Dependencies and other issues in using DM code in quasi-real-time processes

gpdf · July 1, 2016, 3:03am

In a Confluence discussion on the WCS redesign I asked about dependencies of the proposed code in the light of its possible use in the TCS. In reply, @parejkoj properly noted that I was taking the discussion away from its original intent; respecting that, and because it’s really a larger concern, I’ll try continuing it here.

In that thread, @jbosch wrote:

It’s hard to imagine that the requirements for a lightweight install at the summit could be more restrictive than what a typical level 3 science user would tolerate […]

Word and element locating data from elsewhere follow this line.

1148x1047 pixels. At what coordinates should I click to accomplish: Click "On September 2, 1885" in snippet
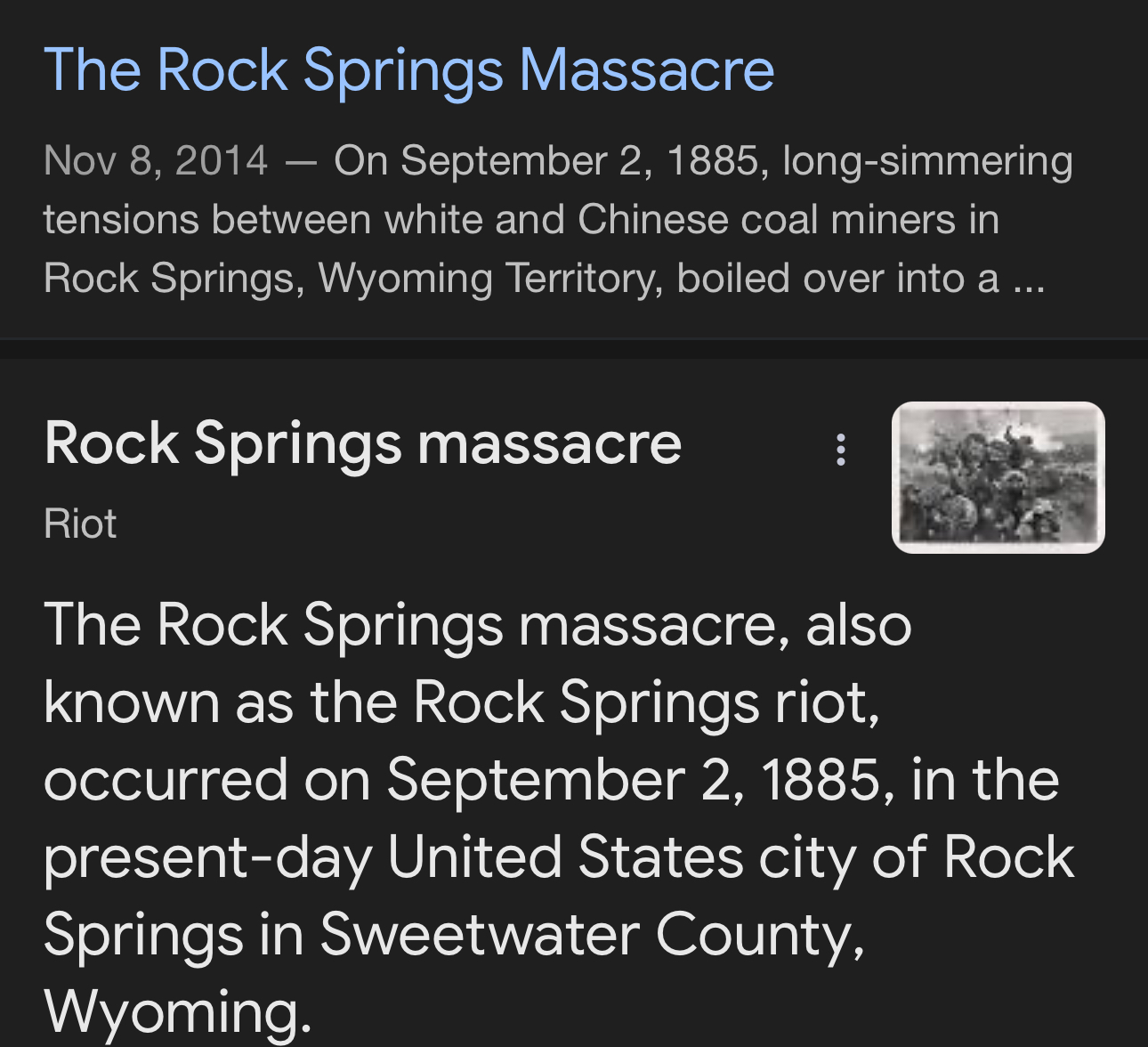546,161
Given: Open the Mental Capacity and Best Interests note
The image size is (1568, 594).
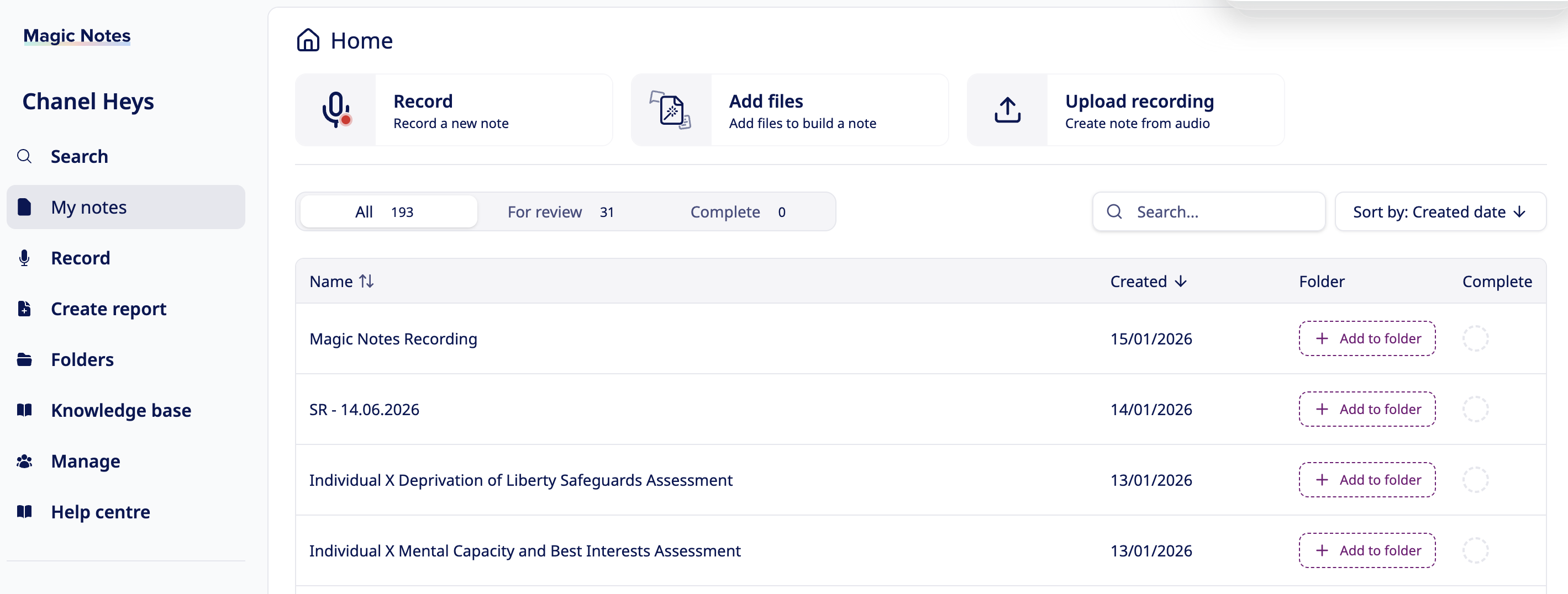Looking at the screenshot, I should point(525,550).
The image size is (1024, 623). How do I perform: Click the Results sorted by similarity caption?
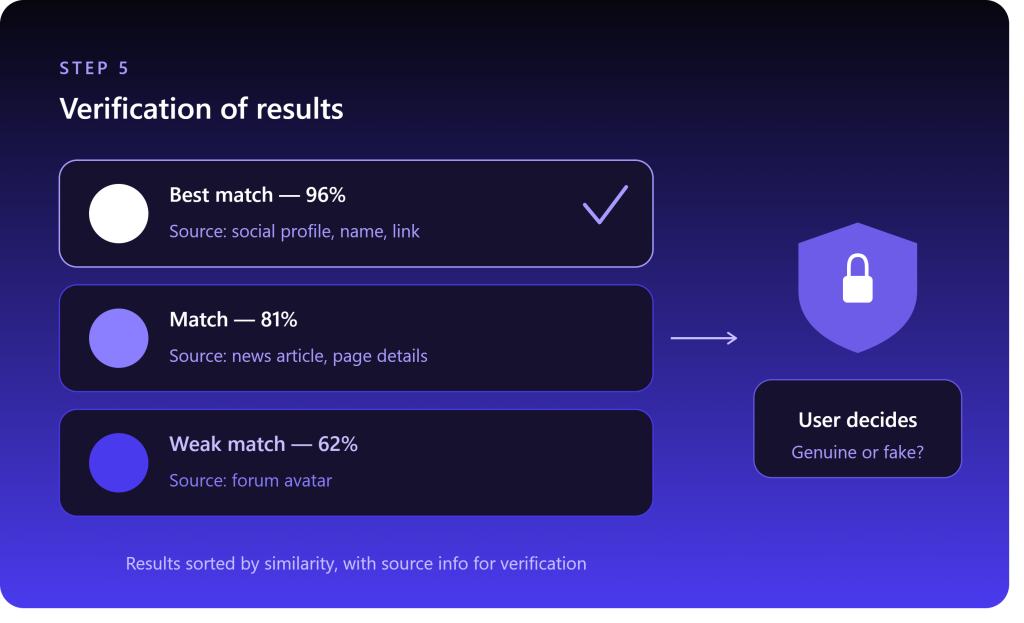click(x=356, y=564)
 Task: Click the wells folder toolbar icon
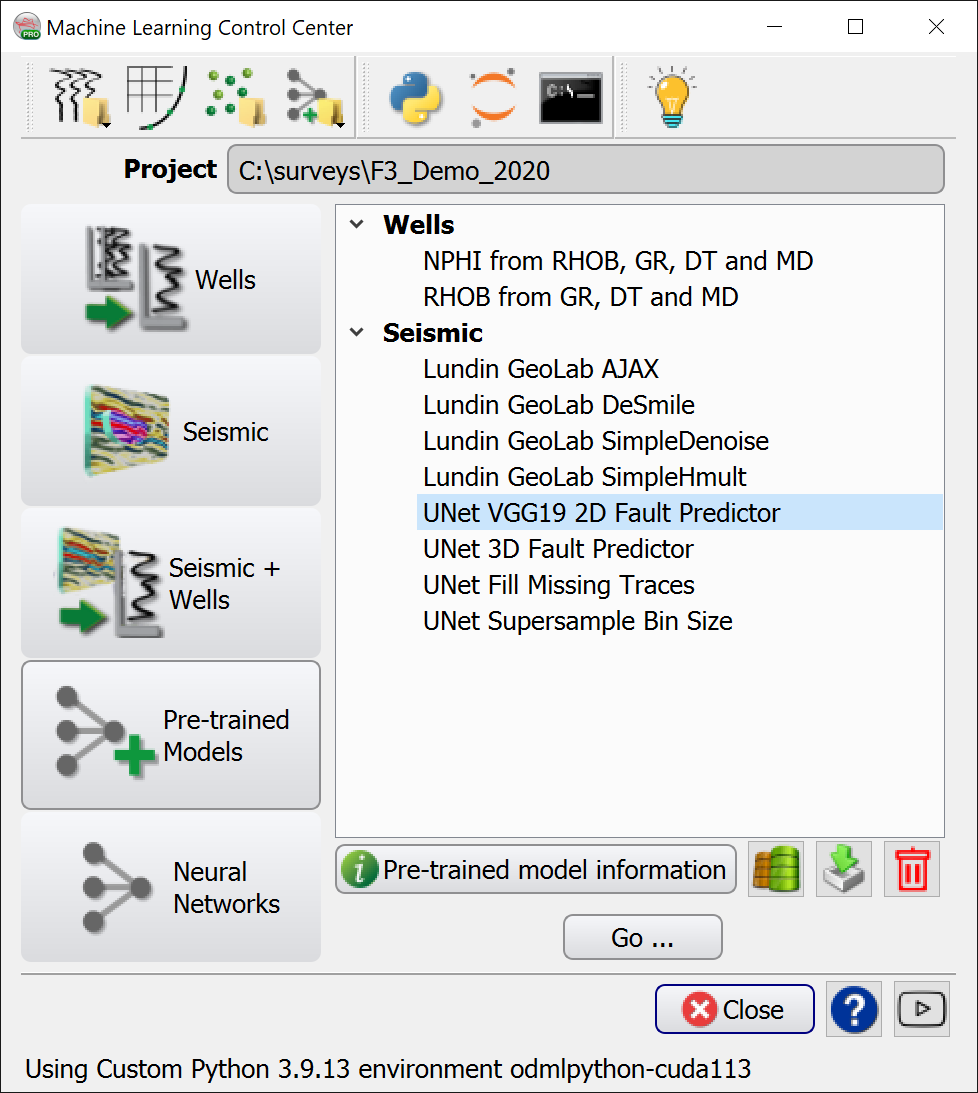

That’s a different perspective. I’d have said that a Level 3 user would be quite possibly more like the model of a maximal install, at least as far as algorithmic code is concerned. (It may be different for middleware; e.g., they may not be interested in the heavy-duty workflow framework unless they are setting up their own large scale productions.)

My past experience has been that trying to keep quasi-real-time and/or high-reliability processes tight is generally a good engineering principle. I wonder if we are just seeing this from very different angles.

By the way, I’m thinking both of code dependencies and, though I didn’t make this clear, of run-time dependencies that can easily (though need not, with good design) accrete the larger the transitive closure of the code base becomes. More shared libraries ==> more dynamic loads, more traversals of search paths, more system calls, slower startup of applications. More code included ==> lower probability that the final application author has a full understanding of the environment that is required and the surprising things that may happen under the covers - e.g., unexpected I/Os loading configuration and conditions data associated with big frameworks.

This conversation seems worth continuing, as we appear to be heading to a phase of the project when it is becoming more likely that DM code will be appearing in a variety of summit processes. (See, for instance, the discussions at the recent Camera workshop, which I’ll write up elsewhere.)

Similar concerns arise, for instance, in the question of whether DM code will be used/usable in the centroiding of the stars observed by the guide sensors, and of how much of the usual application framework can/must be stripped away to allow the actual analysis to run in the few milliseconds available.

It is relevant to our design for packaging and deployment of the DM software whether our vision is that people should simply quasi-monolithically install “the stack” or whether it is possible to create narrow slices as appropriate. This is also relevant if we wish to share elements of the architecture we are developing (e.g., the Butler) with other projects without requiring them to absorb all of DM or even all of afw. It’s relevant to whether there are any parts of our C++ software that are useful without the Python, and vice versa.

One way to address this is to wait until very concrete use cases appear - e.g., the construction of the guider system software - and then tackle the issue as seems necessary. It may just be too complicated and fuzzy to attempt to reason about it without at least a few guiding examples. If so, I feel like we should run through a few such examples soon-ish (certainly by 2017).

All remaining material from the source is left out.